Exercise objective:
Once you have checked the records that follow, state how many of their lines hold "bottom", giving the number only.
%%
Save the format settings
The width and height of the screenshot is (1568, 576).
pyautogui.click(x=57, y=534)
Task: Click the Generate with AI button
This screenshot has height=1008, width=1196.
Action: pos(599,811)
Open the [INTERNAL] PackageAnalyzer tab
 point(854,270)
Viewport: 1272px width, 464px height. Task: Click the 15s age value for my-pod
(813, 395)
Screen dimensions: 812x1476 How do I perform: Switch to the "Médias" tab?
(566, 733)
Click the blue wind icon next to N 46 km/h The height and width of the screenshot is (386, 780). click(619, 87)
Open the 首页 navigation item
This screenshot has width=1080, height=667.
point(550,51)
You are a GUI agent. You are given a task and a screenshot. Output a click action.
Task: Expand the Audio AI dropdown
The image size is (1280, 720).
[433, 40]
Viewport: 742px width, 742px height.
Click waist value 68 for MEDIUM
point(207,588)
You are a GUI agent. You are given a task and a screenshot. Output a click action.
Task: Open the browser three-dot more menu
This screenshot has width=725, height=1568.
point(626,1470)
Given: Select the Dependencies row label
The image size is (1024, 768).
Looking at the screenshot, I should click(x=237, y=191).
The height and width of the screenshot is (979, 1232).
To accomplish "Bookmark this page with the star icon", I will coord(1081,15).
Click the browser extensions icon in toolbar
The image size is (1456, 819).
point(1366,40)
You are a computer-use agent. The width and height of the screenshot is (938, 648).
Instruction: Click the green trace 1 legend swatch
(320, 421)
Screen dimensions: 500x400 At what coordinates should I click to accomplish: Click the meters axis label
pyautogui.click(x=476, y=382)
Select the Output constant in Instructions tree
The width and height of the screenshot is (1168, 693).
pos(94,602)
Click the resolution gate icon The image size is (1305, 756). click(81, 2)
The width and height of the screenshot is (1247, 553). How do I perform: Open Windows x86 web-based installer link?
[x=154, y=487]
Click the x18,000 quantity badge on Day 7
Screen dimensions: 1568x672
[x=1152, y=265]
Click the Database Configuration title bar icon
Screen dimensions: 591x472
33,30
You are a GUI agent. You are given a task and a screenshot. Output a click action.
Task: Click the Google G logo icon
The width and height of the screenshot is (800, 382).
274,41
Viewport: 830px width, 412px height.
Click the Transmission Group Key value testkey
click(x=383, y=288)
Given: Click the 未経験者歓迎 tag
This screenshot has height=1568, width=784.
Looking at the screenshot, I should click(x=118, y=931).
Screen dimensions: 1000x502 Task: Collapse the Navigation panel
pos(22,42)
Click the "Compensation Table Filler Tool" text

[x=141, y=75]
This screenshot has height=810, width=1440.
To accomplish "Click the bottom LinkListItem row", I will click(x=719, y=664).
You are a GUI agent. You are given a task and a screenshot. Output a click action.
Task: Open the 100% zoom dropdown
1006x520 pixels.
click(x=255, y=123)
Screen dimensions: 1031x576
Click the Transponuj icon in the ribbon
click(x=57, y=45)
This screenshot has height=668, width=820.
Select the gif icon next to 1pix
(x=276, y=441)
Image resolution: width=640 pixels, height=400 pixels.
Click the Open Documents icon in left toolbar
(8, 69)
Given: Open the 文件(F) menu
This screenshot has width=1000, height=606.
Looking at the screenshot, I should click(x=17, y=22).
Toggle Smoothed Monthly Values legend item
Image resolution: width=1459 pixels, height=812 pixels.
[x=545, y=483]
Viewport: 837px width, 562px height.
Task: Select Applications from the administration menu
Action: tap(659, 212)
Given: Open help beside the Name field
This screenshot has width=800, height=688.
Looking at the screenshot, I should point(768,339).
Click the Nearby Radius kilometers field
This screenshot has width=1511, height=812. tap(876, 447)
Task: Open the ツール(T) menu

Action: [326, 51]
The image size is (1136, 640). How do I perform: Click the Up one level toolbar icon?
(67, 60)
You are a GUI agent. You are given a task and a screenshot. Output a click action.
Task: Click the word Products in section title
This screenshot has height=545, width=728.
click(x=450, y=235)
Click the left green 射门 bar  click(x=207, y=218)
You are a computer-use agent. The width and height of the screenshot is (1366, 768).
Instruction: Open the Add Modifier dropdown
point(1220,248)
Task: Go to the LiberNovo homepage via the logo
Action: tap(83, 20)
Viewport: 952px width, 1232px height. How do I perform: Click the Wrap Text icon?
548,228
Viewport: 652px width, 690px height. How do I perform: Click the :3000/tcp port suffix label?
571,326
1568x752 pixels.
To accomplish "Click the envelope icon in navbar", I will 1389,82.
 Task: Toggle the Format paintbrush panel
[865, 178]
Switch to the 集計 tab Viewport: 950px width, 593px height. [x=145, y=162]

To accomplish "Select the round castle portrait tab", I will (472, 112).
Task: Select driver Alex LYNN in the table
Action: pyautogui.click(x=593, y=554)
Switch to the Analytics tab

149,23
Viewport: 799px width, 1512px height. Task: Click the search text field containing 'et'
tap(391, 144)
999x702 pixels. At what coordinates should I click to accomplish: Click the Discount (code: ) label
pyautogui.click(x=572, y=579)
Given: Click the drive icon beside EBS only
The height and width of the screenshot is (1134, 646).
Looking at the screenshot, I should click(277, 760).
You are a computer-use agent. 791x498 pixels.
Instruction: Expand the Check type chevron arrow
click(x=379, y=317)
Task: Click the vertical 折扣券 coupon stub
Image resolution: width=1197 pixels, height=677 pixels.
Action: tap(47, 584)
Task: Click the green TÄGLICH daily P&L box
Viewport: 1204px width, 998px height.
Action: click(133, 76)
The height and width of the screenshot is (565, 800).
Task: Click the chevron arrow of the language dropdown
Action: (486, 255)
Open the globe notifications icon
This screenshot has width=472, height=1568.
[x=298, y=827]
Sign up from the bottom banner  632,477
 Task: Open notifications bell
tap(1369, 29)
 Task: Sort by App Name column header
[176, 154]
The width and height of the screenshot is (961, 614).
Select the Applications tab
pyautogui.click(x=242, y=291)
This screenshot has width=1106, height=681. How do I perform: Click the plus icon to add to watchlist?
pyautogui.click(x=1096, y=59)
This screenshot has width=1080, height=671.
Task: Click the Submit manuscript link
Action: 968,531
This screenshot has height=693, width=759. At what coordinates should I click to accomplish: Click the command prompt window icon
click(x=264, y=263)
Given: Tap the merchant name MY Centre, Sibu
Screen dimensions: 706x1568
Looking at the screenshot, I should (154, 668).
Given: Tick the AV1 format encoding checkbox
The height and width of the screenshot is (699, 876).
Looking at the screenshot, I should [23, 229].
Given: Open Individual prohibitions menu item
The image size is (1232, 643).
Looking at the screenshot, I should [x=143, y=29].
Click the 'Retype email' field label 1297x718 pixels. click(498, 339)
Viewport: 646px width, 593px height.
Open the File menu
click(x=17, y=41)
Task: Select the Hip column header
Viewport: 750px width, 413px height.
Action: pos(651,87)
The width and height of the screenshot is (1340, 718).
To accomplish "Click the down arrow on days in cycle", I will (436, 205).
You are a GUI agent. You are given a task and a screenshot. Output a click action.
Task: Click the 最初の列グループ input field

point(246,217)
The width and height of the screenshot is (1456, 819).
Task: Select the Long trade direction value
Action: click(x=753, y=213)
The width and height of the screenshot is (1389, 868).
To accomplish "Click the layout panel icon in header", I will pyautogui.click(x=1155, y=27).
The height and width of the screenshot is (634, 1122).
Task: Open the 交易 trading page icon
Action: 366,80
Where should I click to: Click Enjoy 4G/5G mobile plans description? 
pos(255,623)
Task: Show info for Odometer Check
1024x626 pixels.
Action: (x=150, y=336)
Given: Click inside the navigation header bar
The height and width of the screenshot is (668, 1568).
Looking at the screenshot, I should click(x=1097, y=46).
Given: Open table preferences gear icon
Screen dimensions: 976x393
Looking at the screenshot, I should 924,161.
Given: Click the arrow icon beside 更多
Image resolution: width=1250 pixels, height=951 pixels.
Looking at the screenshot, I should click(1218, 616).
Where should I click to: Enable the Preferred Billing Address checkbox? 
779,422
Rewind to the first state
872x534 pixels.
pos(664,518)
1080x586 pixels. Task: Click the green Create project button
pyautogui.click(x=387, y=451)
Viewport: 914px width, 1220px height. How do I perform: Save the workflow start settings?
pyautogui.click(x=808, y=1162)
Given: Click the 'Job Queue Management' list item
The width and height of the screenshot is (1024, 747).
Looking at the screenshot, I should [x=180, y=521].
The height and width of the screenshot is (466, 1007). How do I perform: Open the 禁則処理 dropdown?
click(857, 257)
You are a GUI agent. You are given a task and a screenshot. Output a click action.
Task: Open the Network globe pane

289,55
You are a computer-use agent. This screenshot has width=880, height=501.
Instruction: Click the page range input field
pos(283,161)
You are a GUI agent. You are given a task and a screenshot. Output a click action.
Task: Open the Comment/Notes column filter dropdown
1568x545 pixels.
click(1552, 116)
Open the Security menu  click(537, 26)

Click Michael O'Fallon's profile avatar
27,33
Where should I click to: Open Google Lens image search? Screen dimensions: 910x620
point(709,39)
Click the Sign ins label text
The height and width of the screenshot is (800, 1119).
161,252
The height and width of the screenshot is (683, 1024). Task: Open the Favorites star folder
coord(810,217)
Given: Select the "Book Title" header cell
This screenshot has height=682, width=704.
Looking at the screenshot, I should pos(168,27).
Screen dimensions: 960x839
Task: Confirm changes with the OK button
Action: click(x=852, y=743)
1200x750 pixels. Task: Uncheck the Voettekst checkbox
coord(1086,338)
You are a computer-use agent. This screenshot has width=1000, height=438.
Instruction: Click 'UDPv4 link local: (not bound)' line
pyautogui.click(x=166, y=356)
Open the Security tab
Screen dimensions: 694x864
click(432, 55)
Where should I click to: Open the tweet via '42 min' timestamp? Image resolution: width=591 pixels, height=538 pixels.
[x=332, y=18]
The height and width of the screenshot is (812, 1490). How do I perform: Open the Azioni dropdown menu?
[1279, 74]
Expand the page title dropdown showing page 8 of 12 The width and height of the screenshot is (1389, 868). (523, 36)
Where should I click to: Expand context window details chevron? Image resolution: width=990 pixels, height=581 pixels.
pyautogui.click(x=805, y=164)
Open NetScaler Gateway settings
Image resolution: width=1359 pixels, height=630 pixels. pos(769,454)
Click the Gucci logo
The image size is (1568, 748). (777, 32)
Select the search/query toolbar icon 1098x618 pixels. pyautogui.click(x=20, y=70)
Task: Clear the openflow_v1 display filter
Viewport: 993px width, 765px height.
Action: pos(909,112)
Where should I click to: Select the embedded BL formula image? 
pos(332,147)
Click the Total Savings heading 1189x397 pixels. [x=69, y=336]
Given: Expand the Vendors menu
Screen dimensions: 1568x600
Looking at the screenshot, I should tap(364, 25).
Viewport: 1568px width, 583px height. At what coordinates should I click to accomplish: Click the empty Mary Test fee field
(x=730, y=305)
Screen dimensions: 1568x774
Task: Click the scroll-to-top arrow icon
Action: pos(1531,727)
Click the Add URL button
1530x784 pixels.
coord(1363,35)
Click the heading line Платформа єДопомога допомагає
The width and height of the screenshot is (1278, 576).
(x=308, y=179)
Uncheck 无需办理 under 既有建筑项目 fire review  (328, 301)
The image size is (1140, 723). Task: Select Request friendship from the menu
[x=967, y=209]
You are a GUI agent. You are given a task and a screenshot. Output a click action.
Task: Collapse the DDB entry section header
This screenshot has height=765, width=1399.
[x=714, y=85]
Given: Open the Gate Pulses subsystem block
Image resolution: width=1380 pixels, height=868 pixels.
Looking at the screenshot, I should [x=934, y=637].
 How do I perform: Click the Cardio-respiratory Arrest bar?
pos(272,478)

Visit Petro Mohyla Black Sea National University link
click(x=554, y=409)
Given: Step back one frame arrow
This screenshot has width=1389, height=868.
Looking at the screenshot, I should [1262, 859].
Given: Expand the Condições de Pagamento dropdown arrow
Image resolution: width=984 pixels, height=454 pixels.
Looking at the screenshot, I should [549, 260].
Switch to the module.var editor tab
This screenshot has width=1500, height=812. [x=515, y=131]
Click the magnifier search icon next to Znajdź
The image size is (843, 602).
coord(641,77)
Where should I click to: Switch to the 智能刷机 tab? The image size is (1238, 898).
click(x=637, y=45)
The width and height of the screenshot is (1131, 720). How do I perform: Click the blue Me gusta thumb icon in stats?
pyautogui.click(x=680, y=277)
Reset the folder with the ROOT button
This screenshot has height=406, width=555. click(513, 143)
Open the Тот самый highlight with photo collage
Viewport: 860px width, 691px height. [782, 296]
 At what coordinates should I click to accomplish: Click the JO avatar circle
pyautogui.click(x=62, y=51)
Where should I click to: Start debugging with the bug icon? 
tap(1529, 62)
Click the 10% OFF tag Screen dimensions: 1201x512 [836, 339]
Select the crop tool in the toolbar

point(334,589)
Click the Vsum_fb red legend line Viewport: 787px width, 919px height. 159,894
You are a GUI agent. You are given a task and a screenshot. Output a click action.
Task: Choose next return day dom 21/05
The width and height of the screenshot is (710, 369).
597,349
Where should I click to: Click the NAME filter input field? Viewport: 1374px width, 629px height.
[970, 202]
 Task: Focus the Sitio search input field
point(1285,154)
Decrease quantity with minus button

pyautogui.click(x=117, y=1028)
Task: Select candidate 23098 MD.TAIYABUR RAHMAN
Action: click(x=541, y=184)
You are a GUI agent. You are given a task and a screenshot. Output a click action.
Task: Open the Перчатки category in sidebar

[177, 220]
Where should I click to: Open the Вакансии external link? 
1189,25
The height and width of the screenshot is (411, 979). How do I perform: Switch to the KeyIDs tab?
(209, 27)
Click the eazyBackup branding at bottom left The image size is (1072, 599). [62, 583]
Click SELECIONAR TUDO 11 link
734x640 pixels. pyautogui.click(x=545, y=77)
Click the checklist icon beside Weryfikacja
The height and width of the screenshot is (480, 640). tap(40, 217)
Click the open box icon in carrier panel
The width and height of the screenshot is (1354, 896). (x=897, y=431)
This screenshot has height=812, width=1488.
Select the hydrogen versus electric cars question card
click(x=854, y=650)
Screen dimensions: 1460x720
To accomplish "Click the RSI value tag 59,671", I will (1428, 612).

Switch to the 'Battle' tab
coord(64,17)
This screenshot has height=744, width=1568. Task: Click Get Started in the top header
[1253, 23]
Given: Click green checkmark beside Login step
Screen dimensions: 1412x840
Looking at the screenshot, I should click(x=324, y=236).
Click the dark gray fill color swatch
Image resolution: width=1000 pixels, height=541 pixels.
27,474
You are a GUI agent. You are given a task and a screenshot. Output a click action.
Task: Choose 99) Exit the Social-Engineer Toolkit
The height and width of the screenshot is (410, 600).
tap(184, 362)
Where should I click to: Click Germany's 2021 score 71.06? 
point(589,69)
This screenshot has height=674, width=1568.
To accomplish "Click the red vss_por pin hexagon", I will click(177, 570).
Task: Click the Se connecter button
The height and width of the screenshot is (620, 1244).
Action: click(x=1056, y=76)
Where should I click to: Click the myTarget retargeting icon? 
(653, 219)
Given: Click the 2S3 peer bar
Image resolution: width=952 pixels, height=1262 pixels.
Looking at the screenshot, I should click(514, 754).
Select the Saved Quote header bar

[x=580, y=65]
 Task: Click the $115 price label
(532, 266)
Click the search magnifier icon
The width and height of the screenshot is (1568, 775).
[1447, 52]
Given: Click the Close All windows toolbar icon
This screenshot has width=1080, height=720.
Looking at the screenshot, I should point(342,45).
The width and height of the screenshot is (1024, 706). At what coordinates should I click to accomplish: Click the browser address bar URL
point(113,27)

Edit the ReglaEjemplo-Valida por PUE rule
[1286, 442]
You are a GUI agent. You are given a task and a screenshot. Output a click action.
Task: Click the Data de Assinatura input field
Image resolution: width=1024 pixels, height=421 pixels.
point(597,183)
%%
Task answer:
3